> _Pointing records for screenshots and pages_
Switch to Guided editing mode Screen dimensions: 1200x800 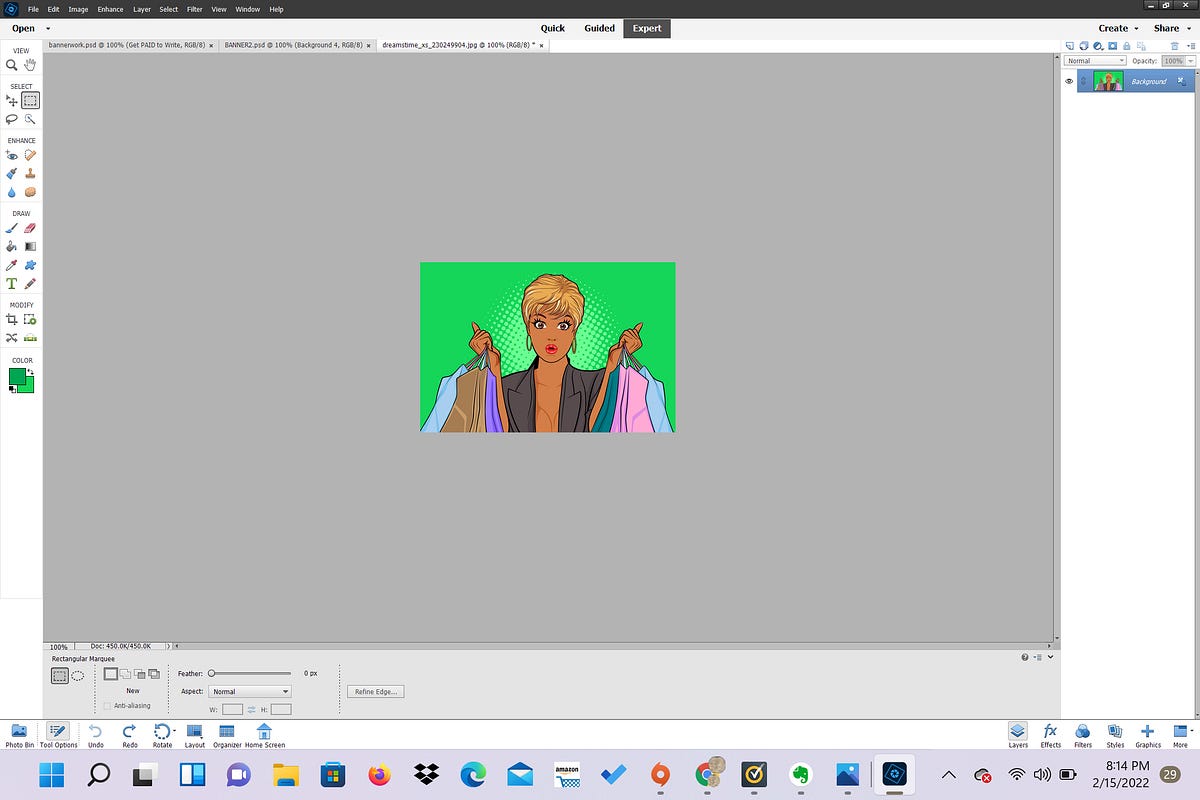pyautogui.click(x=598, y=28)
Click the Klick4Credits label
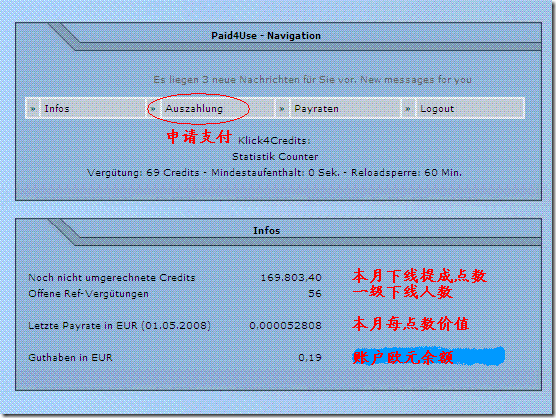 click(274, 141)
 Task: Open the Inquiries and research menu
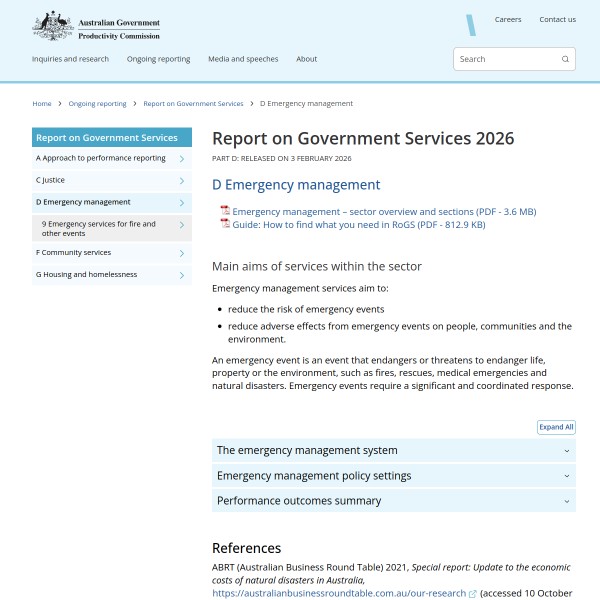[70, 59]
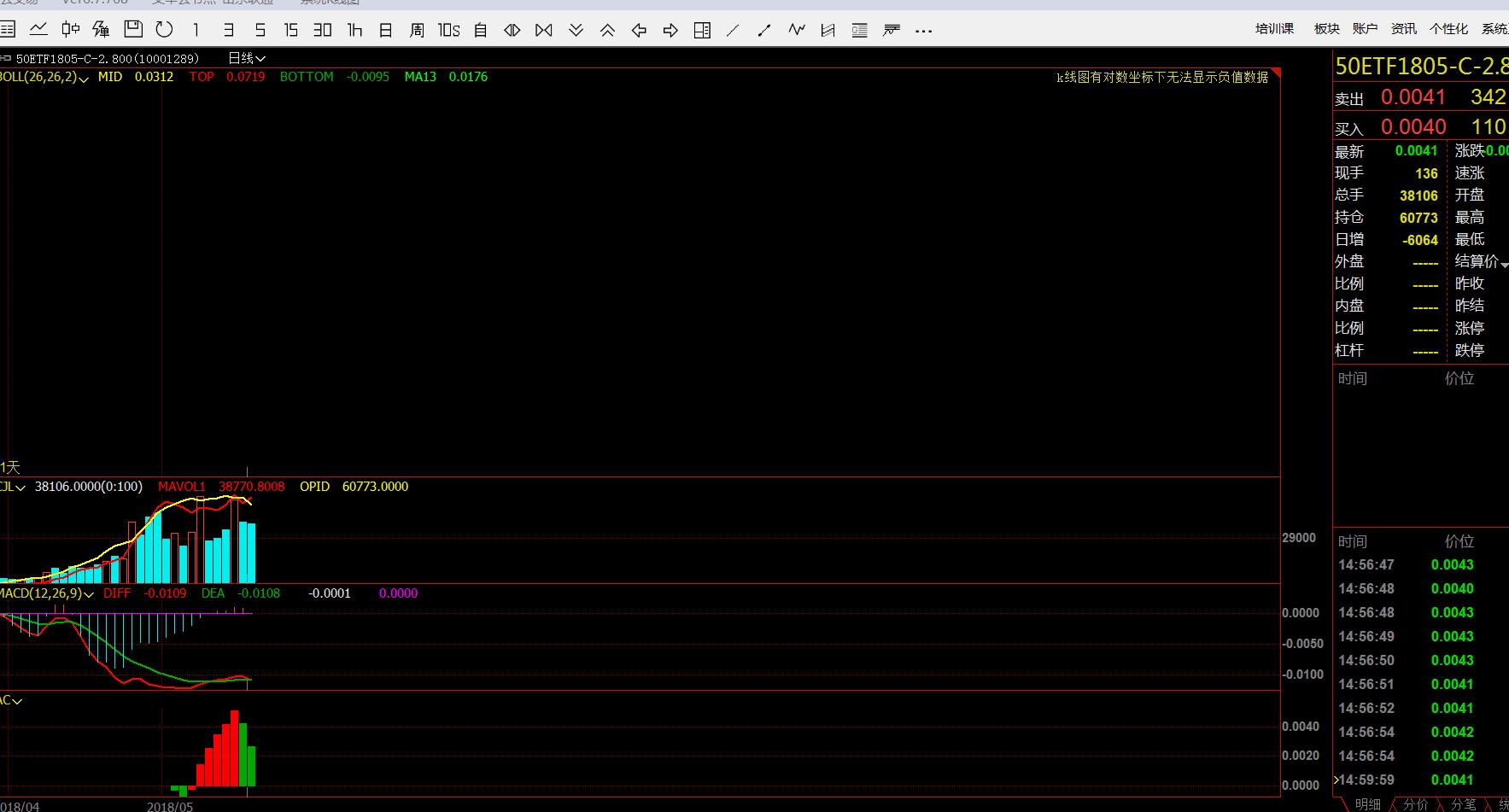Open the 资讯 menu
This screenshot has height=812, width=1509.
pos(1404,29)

> _Objective_
Convert the stretch of the listing from the line containing "Click the Klick4Credits label" through the end of the listing into a JSON list of strings, one string per line, omitting any blank lines. Exclude the pictures from the result.

> _Problem solution_
[
  "Click the Klick4Credits label",
  " click(274, 141)",
  " Task: Open the Inquiries and research menu",
  "[70, 59]",
  "Open the 资讯 menu",
  "This screenshot has height=812, width=1509.",
  "pos(1404,29)"
]